I am trying to create a link on my web page that when accessed will cause an HTTP request with an unordinary method to be sent (for the sake of the example, the method is POSTS).
I know that regular HTML forms support only GET and POST and AJAX should support PUT and delete. Is there a way to issue requests with a method different than these standard HTTP methods?
Thanks in advance.
==============
After the tips I adjusted my page to have the following HTML:
<!DOCTYPE html>
<html>
<head>
<script src="http://ajax.googleapis.com/ajax/libs/jquery/1.10.2/jquery.min.js">
</script>
<script>
$(document).ready(function(){
$("button").click(function(){
$.ajax({url:"http://www.example.php",type:"POSTS",dataType:"html"});
});
});
</script>
</head>
<body>
<button>Send Request</button>
</body>
</html>
Surprisingly, this did not work in Chrome and Firefox but did work in an updated version of IE:
When I tried to issue the request using Firefox and Chrome, the browser issued a request with an OPTIONS method and the following header:
Access-Control-Request-Method: POSTS
Only IE issued the request as per the requirement - using the POSTS HTTP method.
===
Turns out that the aforementioned HTML doesn't work.(The desired request with the custom header is not issued).
As I mentioned above, firefox and chrome issue an initial request with an Access-Control-Request-Method header , while IE doesn't issue a request at all.
I adjusted the browser security settings (enabled "Access data sources across domains),
but still, the browser did not issue the request.
I'm guessing there needs to be some further adjustments in the browser setting, does anyone have an idea how this can be solved?

Quick answer yes if you use javascript.
Methods are defined by the standard along with status codes however they are open to extension.
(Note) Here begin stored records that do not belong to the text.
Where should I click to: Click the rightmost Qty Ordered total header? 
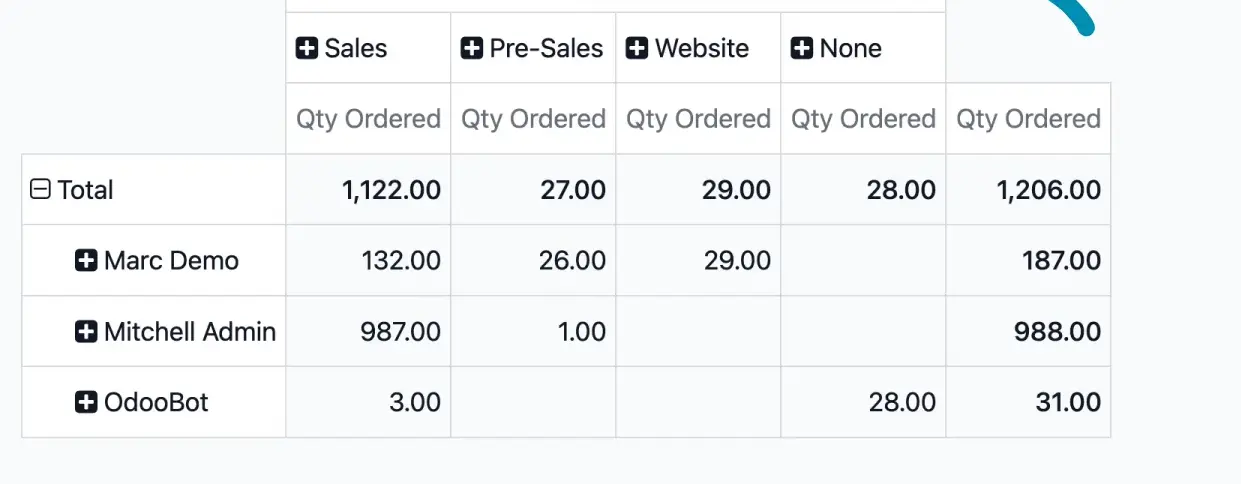click(x=1028, y=119)
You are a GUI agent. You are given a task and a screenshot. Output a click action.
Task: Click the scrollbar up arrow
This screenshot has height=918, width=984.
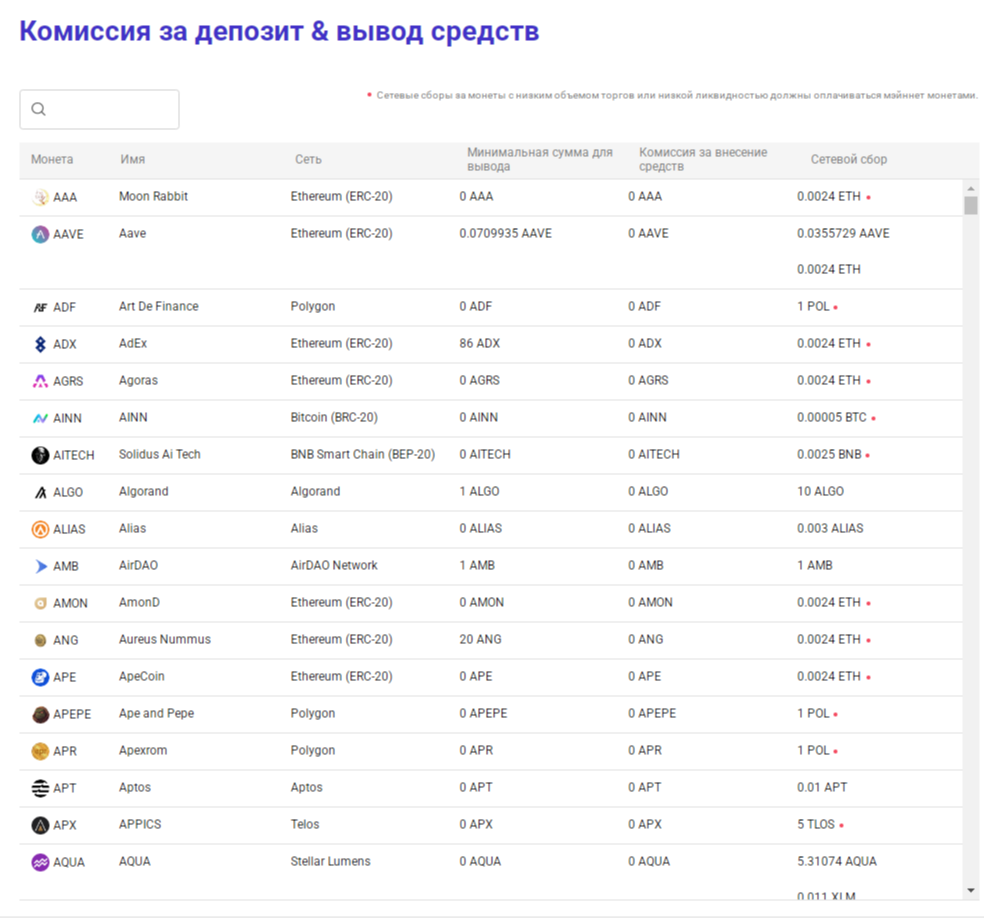[x=970, y=188]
Such as webdav which increases the method vocabulary.
Not all browsers support arbitrary http methods especially older versions of IE (surprise surprise!)
So you could simply have a link / button which calls a javascript function which makes your http request.
Simply using jQuery:
var request = $.ajax({
url: "script.php",
type: "POSTS",
data: { id : menuId },
dataType: "html"
});
request.done(function( msg ) {
$( "#log" ).html( msg );
});
request.fail(function( jqXHR, textStatus ) {
alert( "Request failed: " + textStatus );
});